São Paulo - Difícil dizer se dá mais raiva ou pena a leitura do discurso e da entrevista coletiva de anteontem do presidente Fernando Henrique Cardoso.
Pelo menos na televisão, ficou patético o som daquela risada, ao fundo, quando o presidente entronizava a dentadura como novo símbolo do Plano Real. Tão patético que o presidente sentiu-se obrigado a dizer: "Isso não é para rir".
Quando um presidente da República precisa explicar que uma observação sua não é piada, é um mau sinal. Sinal de que os fatos (ou observações) já não se impõem por si. É preciso explicar a piada (ou a observação).

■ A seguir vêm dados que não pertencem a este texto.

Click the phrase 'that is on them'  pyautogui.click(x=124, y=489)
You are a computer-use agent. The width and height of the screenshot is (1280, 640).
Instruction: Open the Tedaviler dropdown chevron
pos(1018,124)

O pior é que a Folha levanta a dúvida sobre a seriedade da dentadura como prova de êxito do Real. Os responsáveis por elas dizem que não houve o aumento no, digamos, consumo de dentaduras apregoado pelo presidente.
O que permite até imaginar que algum bajulador de plantão deve ter dito a FHC: "Presidente, a tia da minha empregada conseguiu colocar uma dentadura nova, graças ao Plano Real". E o presidente tomou o dado como demonstração de que todos os pobres do país viram, graças a ele, abrir-se a chance de cuidar dos dentes.
Todo o resto da entrevista mereceria explicações idênticas às que FHC teve que usar sobre a dentadura. Exemplo: a menção ao fato de que não há saídas mágicas, tiradas da "batina", para a área social.
É até verdade, mas não dá para esquecer que FHC, como líder do Cebrap, participou de um estudo, 22 anos atrás, chamado "São Paulo-Crescimento e Pobreza", em que fórmulas sociais eram, sim, tiradas da "batina" (o estudo foi feito sob encomenda da Arquidiocese de São Paulo).
O fato é que FHC está cada dia mais parecido, no discurso, com o presidente argentino Carlos Menem, que não é exatamente um campeão de argumentos consistentes.